**Exercise task**
Lay out the lines of the items as a Markdown table with the columns "Row" and "Line," starting at the first line and stopping after the one that contains "point(134,102)". Leave out any blank lines.

**Target pointing data**
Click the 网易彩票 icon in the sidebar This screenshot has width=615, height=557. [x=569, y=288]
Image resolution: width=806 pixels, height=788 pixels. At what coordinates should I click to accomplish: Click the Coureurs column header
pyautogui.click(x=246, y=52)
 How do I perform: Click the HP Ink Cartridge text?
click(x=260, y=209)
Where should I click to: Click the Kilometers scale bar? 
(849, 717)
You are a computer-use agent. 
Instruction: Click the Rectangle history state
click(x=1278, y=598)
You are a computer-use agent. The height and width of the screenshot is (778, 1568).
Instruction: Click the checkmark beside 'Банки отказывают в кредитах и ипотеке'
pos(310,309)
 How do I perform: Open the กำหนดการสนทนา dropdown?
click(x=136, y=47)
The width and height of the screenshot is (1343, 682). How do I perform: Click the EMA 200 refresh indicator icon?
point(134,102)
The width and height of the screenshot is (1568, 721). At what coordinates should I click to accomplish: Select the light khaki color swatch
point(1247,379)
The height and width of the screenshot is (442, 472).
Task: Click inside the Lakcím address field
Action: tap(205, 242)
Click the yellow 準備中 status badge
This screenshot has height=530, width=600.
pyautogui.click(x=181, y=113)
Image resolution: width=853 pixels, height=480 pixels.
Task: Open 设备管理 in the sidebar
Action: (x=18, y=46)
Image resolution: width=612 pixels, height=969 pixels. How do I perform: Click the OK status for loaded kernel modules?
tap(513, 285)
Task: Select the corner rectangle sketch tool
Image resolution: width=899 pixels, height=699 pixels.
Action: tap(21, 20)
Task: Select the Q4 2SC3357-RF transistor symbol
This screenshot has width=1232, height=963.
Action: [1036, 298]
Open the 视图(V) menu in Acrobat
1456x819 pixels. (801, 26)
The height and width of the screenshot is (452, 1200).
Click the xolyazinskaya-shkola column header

**Result of the exercise**
| Row | Line |
|---|---|
| 1 | Click the 网易彩票 icon in the sidebar This screenshot has width=615, height=557. [x=569, y=288] |
| 2 | Image resolution: width=806 pixels, height=788 pixels. At what coordinates should I click to accomplish: Click the Coureurs column header |
| 3 | pyautogui.click(x=246, y=52) |
| 4 |  How do I perform: Click the HP Ink Cartridge text? |
| 5 | click(x=260, y=209) |
| 6 | Where should I click to: Click the Kilometers scale bar?  |
| 7 | (849, 717) |
| 8 | You are a computer-use agent.  |
| 9 | Instruction: Click the Rectangle history state |
| 10 | click(x=1278, y=598) |
| 11 | You are a computer-use agent. The height and width of the screenshot is (778, 1568). |
| 12 | Instruction: Click the checkmark beside 'Банки отказывают в кредитах и ипотеке' |
| 13 | pos(310,309) |
| 14 |  How do I perform: Open the กำหนดการสนทนา dropdown? |
| 15 | click(x=136, y=47) |
| 16 | The width and height of the screenshot is (1343, 682). How do I perform: Click the EMA 200 refresh indicator icon? |
| 17 | point(134,102) |